According to Misty Paig-Tran, a marine biologist, kite-shaped fish filter their plankton-based food from seawater, but they do not stop, close their mouths and sniffle. their hooves. and professor at California State University, Fullerton. If their filters work like sieves, they must be clogged over time, like all similar systems, from vacuum cleaners to your water filter pitcher.

But the latest research by Dr. Paig-Tran and colleagues, published Wednesday in Science Advances, shows that the manta ray uses a previously unknown filtration method that causes the particles to slide on its constraint system rather than crossing it. It is not necessary to empty its filters because they are rarely clogged.

To understand how manta's filters work, imagine a series of small angled slats lined up in his mouth. According to the experience of Raj Divi, a student in Dr. Paig-Tran's laboratory, when seawater passes over these structures, it forms whirlpools between each pair of slats. These swirls do not suck the particles. Instead, they grow upward, preventing plankton fragments and other particles of the sea from falling into crevices.

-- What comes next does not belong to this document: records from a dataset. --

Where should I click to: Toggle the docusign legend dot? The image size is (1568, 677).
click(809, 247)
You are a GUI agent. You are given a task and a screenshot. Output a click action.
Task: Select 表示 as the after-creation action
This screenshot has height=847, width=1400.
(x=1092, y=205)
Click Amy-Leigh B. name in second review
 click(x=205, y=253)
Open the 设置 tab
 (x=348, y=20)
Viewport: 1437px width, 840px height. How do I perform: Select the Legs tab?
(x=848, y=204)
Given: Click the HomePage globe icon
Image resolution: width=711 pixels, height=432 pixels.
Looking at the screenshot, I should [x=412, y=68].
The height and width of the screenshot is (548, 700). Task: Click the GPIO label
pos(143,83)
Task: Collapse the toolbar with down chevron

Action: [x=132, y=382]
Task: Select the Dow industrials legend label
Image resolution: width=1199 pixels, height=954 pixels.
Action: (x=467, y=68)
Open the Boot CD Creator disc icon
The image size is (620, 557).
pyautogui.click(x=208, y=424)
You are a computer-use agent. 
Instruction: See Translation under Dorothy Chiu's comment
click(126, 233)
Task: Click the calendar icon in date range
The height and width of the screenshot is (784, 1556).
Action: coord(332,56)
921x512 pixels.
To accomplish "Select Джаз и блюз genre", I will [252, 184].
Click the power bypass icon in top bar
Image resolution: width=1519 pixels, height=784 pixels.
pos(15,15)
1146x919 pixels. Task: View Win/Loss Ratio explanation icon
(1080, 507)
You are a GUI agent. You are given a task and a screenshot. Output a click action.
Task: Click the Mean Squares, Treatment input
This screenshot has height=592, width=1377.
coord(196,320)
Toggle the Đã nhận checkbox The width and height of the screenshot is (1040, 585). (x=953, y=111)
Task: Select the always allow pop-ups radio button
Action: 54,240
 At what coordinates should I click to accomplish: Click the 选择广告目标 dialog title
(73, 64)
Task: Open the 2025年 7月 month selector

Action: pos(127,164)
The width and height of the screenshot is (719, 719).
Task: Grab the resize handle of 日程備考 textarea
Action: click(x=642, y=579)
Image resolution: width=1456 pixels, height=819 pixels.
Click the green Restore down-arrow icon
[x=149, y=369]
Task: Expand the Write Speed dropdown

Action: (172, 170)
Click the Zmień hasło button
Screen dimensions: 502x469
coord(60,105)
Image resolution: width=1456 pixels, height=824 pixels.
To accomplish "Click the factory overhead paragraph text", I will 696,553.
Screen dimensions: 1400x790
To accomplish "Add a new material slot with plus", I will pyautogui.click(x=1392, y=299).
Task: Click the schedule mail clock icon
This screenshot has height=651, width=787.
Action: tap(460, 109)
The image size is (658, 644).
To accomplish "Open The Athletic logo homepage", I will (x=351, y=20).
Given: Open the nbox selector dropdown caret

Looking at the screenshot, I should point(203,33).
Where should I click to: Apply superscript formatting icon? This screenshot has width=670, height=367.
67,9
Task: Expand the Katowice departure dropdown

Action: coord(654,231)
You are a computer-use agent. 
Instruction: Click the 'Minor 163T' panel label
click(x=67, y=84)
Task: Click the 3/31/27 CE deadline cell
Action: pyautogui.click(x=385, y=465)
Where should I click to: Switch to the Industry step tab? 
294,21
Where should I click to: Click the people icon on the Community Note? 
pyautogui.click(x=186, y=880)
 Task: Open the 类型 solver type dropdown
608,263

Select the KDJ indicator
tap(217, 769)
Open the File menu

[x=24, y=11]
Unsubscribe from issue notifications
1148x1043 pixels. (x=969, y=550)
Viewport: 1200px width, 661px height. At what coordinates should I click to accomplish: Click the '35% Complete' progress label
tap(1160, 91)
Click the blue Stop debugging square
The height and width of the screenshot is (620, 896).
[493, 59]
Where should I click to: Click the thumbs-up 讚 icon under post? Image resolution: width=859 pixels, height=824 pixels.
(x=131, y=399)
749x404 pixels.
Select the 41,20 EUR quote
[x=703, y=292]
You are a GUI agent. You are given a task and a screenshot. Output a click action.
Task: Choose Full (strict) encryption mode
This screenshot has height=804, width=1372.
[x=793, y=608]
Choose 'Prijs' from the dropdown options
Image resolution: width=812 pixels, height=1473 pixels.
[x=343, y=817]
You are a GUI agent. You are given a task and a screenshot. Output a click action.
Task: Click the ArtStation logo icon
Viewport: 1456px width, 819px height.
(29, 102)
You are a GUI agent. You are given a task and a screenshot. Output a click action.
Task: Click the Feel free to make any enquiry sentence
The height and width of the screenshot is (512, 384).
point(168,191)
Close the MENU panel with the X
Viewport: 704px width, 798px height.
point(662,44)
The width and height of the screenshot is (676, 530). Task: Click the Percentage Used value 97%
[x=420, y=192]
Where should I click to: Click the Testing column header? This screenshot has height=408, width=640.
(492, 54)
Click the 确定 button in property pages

As a result, the particles ricochet on the slats and concentrate in the mouth while the water flows. They never really get into the filter, according to the two laboratory experiments, washing dye and colored particles on plastic versions of structures and mathematical models of what's going on. They are bounced before being lucky and then swallowed by the beam.

Dr. Paig-Tran hopes this discovery will help fight microplastics in the ocean.

The tiny pieces of plastic can end up in wastewater, but they are not treated in wastewater treatment because they are not equipped for particles of this size. Manta rays, on the other hand, are effective at filtering on such a scale.

Imagine a hoof-resistant filter modeled on the manta's mouth and placed in a treatment plant to catch plastic fragments before they are released into the environment. For Dr. Paig-Tran, this seems like an intriguing potential use of the system that she and her colleagues have described.